Exchange Online Protection (EOP) is the filtering system in place for Office 365 and hosted Exchange customers. Outlook.com/Hotmail utilized its own mail filtering system and provides SNDS/JMRP programs. EOP is setup for redundancy, failover, provides geo-region servers to serve customers, and has supported TLS for over a decade. Terry explains that Hotmail’s spam filtering technology is more advanced than EOP’s, but EOP’s backend platform is more advanced. The process to convert Outlook.com/Hotmail to use EOP’s filtering system started six months ago and is still a work in progress. Once completed, Outlook.com/Hotmail and Office365/EOP will share the same UX look and feel. The anti-spam technologies will be able to be shared between the two as they will share the same backend infrastructure.
Some of the challenges of merging the two systems include:
- Outlook.com/Hotmail displays a green shield for senders who are heavily spoofed but authenticate, Outlook Web Access (Office365/EOP) currently does not.
- Improving backscatter protection so that when a spammer spoofs your email address and the receiving mail server sends an NDR, the NDR does not go to your inbox since you did not send the original message.
- EOP and Outlook.com/Hotmail both support DMARC, but handles them differently.
- EOP currently does not send DMARC reports and fixes need to be made to the MTA so that they will be sent. Outlook.com/Hotmail currently sends DMARC reports.
- EOP has DKIM-signing on the public road map and once Outlook.com/Hotmail is converted to EOP, they would like to enable DKIM signing for Outlook.com/Hotmail too.

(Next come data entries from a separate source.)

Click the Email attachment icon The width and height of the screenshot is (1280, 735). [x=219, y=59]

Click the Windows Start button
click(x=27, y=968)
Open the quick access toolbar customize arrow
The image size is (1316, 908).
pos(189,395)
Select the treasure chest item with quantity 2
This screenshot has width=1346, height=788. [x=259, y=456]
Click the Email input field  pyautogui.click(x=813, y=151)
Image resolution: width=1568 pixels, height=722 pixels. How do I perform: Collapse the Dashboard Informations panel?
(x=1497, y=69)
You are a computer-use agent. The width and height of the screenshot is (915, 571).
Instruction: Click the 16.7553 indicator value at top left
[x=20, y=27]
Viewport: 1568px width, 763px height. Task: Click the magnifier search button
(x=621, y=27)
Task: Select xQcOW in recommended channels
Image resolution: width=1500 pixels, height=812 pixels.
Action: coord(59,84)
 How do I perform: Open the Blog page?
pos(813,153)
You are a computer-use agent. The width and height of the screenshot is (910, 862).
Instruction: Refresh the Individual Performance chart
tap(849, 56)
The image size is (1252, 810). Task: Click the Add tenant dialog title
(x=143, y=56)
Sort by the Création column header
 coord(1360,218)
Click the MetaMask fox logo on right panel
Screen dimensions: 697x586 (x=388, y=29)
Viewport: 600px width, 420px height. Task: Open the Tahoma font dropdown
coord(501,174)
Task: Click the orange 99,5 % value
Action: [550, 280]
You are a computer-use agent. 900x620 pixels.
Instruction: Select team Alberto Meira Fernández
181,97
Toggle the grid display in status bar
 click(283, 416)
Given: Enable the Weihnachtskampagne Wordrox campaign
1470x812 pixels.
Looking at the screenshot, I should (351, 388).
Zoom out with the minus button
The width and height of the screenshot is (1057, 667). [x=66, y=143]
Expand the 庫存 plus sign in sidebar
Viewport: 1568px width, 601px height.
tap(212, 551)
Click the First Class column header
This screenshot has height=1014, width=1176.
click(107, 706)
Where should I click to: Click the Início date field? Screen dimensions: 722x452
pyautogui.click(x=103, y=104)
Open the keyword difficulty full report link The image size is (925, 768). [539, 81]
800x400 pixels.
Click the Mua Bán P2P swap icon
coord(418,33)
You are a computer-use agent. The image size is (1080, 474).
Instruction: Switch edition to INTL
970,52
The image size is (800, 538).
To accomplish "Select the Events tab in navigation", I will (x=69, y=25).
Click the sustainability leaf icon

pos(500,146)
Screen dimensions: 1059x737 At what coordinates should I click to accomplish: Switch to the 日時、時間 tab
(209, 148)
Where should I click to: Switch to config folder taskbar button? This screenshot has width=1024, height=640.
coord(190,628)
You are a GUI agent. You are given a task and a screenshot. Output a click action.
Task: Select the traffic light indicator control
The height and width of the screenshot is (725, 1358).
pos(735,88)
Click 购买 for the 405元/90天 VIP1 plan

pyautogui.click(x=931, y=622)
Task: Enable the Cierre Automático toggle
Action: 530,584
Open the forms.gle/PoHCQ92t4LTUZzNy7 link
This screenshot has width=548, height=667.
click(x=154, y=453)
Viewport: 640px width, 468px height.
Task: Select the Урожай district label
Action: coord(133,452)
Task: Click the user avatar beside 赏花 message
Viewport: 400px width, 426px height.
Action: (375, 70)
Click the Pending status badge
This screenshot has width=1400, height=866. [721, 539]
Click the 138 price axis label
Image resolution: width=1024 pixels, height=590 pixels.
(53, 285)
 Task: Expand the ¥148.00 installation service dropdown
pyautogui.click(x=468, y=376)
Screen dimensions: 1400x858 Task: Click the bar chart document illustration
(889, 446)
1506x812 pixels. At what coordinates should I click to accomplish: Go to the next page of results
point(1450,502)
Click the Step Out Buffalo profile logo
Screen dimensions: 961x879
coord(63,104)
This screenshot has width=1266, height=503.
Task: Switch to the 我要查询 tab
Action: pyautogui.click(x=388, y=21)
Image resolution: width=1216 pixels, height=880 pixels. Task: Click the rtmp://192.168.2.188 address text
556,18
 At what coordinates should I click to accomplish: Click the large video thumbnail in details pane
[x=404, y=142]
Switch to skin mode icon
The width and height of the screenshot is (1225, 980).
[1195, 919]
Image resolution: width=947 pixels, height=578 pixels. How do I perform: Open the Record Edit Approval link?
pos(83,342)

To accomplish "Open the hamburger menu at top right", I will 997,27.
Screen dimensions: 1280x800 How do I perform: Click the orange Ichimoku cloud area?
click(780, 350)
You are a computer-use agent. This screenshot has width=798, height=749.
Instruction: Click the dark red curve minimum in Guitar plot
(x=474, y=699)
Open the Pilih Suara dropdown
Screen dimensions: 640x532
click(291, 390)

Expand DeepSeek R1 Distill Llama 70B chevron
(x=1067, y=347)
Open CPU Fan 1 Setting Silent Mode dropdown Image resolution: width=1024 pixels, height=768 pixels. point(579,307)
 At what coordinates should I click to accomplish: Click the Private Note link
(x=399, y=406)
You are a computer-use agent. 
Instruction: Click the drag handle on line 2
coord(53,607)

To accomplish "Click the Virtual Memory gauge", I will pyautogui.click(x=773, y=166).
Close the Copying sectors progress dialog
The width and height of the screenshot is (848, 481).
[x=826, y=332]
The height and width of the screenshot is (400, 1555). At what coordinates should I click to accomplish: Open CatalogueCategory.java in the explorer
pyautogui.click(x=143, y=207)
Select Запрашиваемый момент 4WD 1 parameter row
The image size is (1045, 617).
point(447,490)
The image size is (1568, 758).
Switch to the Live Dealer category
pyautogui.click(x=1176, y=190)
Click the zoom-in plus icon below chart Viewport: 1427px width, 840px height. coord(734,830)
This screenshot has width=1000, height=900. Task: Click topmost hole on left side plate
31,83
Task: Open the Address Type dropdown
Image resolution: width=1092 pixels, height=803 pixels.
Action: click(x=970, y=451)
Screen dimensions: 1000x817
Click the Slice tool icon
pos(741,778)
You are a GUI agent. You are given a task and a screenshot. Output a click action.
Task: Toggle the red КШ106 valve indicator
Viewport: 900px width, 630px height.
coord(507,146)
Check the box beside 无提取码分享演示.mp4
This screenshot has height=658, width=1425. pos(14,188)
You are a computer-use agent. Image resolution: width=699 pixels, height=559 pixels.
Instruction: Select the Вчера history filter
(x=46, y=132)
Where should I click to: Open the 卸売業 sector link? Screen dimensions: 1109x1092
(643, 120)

Terry also mentioned that he is non-committal on whether or not Outlook.com/Hotmail will publish a p=reject DMARC report. He mentioned there are many considerations that must be factored before making a decision but has not ruled out the possibility. In the comments, someone asked about the impact to the SNDS and JMRP programs with the transition of Outlook.com/Hotmail to EOP and Terry says there will be no impact in the near term and they would like to include EOP into Hotmail’s SNDR/JMRP program.